Someone's personal sin issues should not be for public debate or gossip. It is a matter for the local church to deal with to encourage and work toward repentance. After all, that is the purpose of all church discipline (Matt. 18:15-20) isn't it? To see a sinning brother or sister in Christ repentant, restored and renewed in their walk with the Lord. It is never for retribution, revenge or titillating blogging banter. We do not fulfill the law of Christ, beloved, by such guttural reporting. But we do so by bearing one another's burdens.
So may I ask us all today to soberly examine our own hearts as the Apostle Paul encourages us to do in the verses I have posted above. Not in light of someone else's sin, but in light of our own wicked hearts. If we have a right view of our own sin and what it cost our Lord Jesus on the cross to redeem us from sin, hell, death, and the very wrath of God which burns against us and our sins, then we will be filled not with a "Geraldo" journalistic display about the sins of public figures, but one of Christlike compassion for anyone who is struggling with sin.

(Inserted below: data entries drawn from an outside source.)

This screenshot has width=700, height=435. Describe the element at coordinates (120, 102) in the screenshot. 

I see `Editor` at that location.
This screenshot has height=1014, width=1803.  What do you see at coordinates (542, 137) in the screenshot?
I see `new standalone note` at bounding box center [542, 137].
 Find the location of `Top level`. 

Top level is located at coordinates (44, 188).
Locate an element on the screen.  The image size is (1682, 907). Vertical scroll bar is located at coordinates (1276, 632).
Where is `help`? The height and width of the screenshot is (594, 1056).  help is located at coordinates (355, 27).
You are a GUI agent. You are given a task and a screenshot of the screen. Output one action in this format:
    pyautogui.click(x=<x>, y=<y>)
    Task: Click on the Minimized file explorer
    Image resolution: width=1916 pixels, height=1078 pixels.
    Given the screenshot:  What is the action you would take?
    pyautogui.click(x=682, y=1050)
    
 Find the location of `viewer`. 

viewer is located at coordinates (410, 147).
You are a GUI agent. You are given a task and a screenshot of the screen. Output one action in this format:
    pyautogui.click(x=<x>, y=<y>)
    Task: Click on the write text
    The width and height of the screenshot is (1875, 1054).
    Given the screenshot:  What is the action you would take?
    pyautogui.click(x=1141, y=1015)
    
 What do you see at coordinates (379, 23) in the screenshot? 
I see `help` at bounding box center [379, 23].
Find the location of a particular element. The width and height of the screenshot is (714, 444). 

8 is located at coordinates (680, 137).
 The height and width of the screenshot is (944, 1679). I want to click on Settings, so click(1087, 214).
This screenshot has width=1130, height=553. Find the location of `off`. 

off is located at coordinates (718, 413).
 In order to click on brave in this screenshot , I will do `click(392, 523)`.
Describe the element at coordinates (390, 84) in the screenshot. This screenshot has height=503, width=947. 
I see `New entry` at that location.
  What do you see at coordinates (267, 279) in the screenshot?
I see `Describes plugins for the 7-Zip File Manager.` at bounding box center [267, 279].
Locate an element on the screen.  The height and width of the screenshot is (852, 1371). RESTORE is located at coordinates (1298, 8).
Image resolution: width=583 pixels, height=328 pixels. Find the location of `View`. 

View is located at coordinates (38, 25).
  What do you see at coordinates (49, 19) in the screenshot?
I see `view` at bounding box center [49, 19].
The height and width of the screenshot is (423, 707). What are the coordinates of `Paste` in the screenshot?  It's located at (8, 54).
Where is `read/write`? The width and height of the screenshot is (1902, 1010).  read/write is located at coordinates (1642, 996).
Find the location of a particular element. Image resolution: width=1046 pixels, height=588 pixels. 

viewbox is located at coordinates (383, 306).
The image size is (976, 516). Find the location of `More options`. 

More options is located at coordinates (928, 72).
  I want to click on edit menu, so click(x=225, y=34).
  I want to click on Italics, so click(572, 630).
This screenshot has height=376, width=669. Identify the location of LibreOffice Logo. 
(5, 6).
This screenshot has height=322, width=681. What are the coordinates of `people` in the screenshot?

Our motive then should be to prayerfully and actively restore a wayward brother or sister in the Lord; to bear the load of sinful weight that is causing them to falter in their walk with the Lord Jesus; to do so with gentleness and humility; and to do so in light of the reality of our own sinful actions. Grace does not wink at sin; it does not tolerate sin; and it does not condone sinning. But grace should keep us away from gossiping about another's sin; should cause us to speak with humility and not with self-righteous pride about another's failings; and should cause us all to take stock of our own lives in the Lord as well, lest we be tempted in a similar fashion and be brought to shame.
If we have tasted the kindness of the Lord in our salvation and have been saved from all of our sins and the penalty due those sins, then we will also exercise in turn grace to another when confronting others in their sin or even hearing about a sin issue in their lives.
"Love covers a multitude of sins" (1 Peter 4:8). And as MacArthur, Gill, JFB and many others point out on this verse, the "covering" means protecting the scope of who has knowledge about another's sins. IOW, true biblical Christlike love does not seek to broadcast someone's sins, it rather seeks repentance and restoration of the one caught in a trespass.
May we humbly seek to employ that in our own lives today. Amen?